Так, Г.В. Колшанский правильно формулирует следующее положение: "Рассматривая противоречия языка, необходимо прежде всего отметить глобальный характер противоречий, присущих языку как таковому в целом и всем звеньям системы и структуры языка в отдельности" [Колшанский 1972, 36]. И далее: "Кардинальным противоречием языка можно считать противоречие между его формой и содержанием, которое является диалектическим противоречием" [Там же, 38].
Здесь напрашивается ряд других вопросов. При общей постановке вопроса создается впечатление, будто форма и содержание в языке находятся в постоянном противоречии, тогда как многие противоречивые явления самим языком преодолеваются. Кроме того, вопрос о форме и содержании в языке является особо трудным вопросом, поскольку многое здесь не укладывается в привычные нам представления о взаимоотношении формы и содержания.

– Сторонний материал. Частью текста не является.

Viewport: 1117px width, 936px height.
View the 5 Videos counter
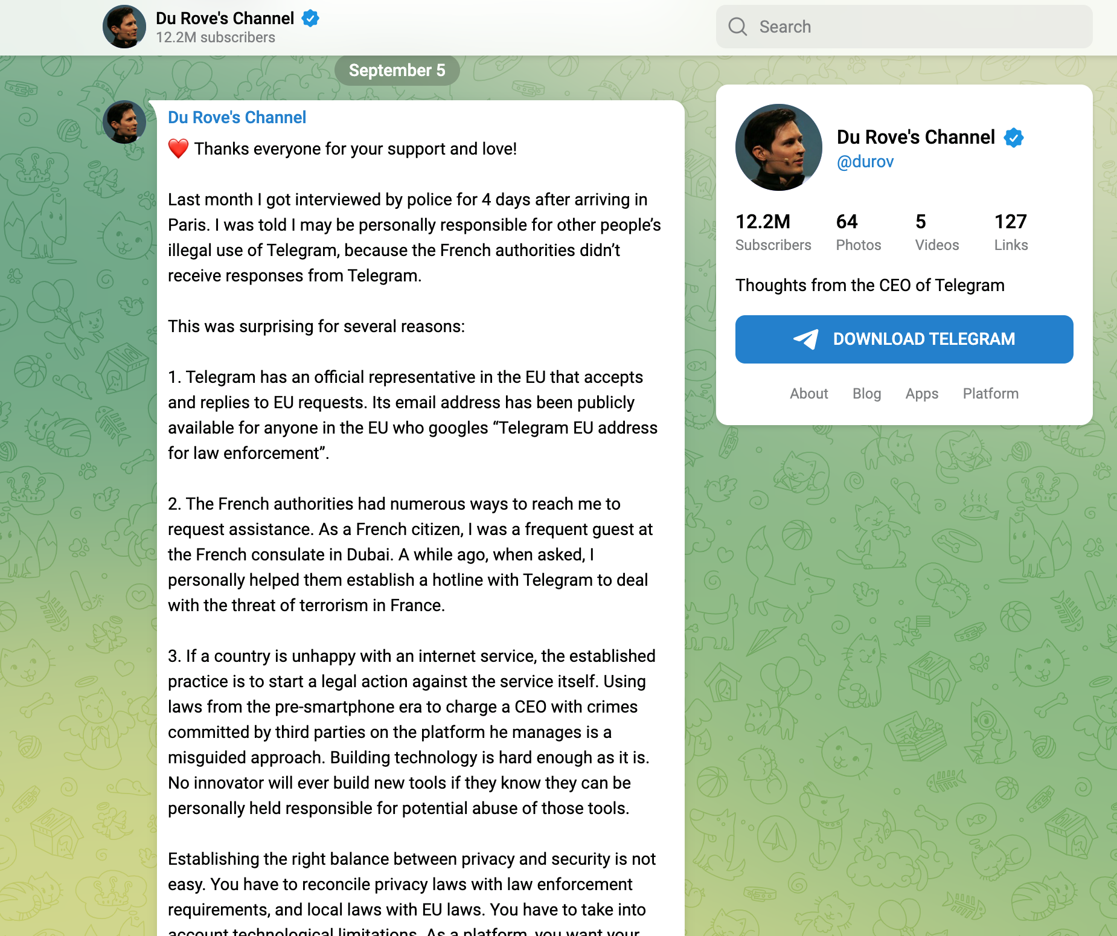[936, 232]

"Противоречие между формой и содержанием, -- пишет далее Г.В. Колшанский, -- не могло остаться незамеченным лингвистами. Примечательна в этой связи попытка С. О. Карцеве кого определить эти факторы и представить их в виде ассимметричного дуализма языкового знака, благодаря которому происходят все языковые изменения" [Там же, 33]. Но ассимметрия языкового знака не является реальным выражением противоречий. Сама по себе она является причиной всех изменений в языке.
Другим кардинальным противоречием является противоречие единичного и общего. "Слово само по себе безотносительно всем другим его конкретным свойствам функционирует в языке только как это единство единичного и общего, и это свойство способно раскрывать внутреннюю противоречивость каждого высказывания" [Там же, 45]. "Важнейшим противоречием грамматической структуры языка на уровне предложения является объединение в структуре предложения таких
качеств, как единичность существования грамматической формы и бесконечная наполняемость ее каркаса. Существенным признаком предложения в этом отношении является его способность объединять единичность и общность как внутренний признак высказывания" [Там же, 4S--49].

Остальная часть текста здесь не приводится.